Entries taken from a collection
↓↓↓

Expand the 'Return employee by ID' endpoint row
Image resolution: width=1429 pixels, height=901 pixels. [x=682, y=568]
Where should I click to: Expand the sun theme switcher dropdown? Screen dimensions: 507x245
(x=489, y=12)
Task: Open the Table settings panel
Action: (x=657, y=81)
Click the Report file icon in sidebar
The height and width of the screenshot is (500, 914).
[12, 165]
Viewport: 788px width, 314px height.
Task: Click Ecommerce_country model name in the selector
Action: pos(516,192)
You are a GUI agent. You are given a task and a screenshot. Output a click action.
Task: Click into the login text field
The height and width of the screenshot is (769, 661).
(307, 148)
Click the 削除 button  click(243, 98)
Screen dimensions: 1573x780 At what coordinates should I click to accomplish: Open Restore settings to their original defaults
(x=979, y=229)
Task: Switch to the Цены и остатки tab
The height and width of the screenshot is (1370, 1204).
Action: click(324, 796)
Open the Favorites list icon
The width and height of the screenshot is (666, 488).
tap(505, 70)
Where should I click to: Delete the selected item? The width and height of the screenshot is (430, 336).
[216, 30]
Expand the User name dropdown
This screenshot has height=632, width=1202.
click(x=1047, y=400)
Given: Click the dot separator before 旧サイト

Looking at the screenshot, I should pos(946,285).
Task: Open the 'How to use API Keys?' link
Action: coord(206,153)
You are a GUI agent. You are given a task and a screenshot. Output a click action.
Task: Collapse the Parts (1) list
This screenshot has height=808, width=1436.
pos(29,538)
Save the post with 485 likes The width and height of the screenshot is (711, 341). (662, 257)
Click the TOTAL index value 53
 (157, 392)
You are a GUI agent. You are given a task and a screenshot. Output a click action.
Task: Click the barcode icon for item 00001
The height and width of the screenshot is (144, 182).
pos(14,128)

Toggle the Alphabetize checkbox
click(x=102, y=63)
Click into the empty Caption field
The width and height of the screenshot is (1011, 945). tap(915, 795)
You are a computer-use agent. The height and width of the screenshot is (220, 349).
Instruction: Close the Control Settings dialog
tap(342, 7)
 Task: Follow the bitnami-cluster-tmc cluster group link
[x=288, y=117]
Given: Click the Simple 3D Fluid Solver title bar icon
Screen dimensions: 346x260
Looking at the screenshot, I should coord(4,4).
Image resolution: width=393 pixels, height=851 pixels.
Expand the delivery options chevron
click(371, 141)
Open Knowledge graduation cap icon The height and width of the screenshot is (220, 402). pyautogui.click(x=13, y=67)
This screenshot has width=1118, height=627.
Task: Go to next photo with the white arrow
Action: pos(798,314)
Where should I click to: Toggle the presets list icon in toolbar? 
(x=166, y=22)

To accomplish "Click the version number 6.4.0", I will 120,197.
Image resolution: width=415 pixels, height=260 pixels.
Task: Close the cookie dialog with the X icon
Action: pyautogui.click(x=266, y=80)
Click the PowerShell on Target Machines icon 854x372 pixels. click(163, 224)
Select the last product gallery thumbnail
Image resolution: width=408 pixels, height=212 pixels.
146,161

↑↑↑

Exercise prompt
All lines from the one with "Where should I click to: Delete" through the end of the data must be repeated exactly, and nothing else may be repeated.

Task result
Where should I click to: Delete the selected item? The width and height of the screenshot is (430, 336).
[216, 30]
Expand the User name dropdown
This screenshot has height=632, width=1202.
click(x=1047, y=400)
Given: Click the dot separator before 旧サイト

Looking at the screenshot, I should pos(946,285).
Task: Open the 'How to use API Keys?' link
Action: coord(206,153)
You are a GUI agent. You are given a task and a screenshot. Output a click action.
Task: Collapse the Parts (1) list
This screenshot has height=808, width=1436.
pos(29,538)
Save the post with 485 likes The width and height of the screenshot is (711, 341). (662, 257)
Click the TOTAL index value 53
 (157, 392)
You are a GUI agent. You are given a task and a screenshot. Output a click action.
Task: Click the barcode icon for item 00001
The height and width of the screenshot is (144, 182).
pos(14,128)

Toggle the Alphabetize checkbox
click(x=102, y=63)
Click into the empty Caption field
The width and height of the screenshot is (1011, 945). tap(915, 795)
You are a computer-use agent. The height and width of the screenshot is (220, 349).
Instruction: Close the Control Settings dialog
tap(342, 7)
 Task: Follow the bitnami-cluster-tmc cluster group link
[x=288, y=117]
Given: Click the Simple 3D Fluid Solver title bar icon
Screen dimensions: 346x260
Looking at the screenshot, I should coord(4,4).
Image resolution: width=393 pixels, height=851 pixels.
Expand the delivery options chevron
click(371, 141)
Open Knowledge graduation cap icon The height and width of the screenshot is (220, 402). pyautogui.click(x=13, y=67)
This screenshot has width=1118, height=627.
Task: Go to next photo with the white arrow
Action: pos(798,314)
Where should I click to: Toggle the presets list icon in toolbar? 
(x=166, y=22)

To accomplish "Click the version number 6.4.0", I will 120,197.
Image resolution: width=415 pixels, height=260 pixels.
Task: Close the cookie dialog with the X icon
Action: pyautogui.click(x=266, y=80)
Click the PowerShell on Target Machines icon 854x372 pixels. click(163, 224)
Select the last product gallery thumbnail
Image resolution: width=408 pixels, height=212 pixels.
146,161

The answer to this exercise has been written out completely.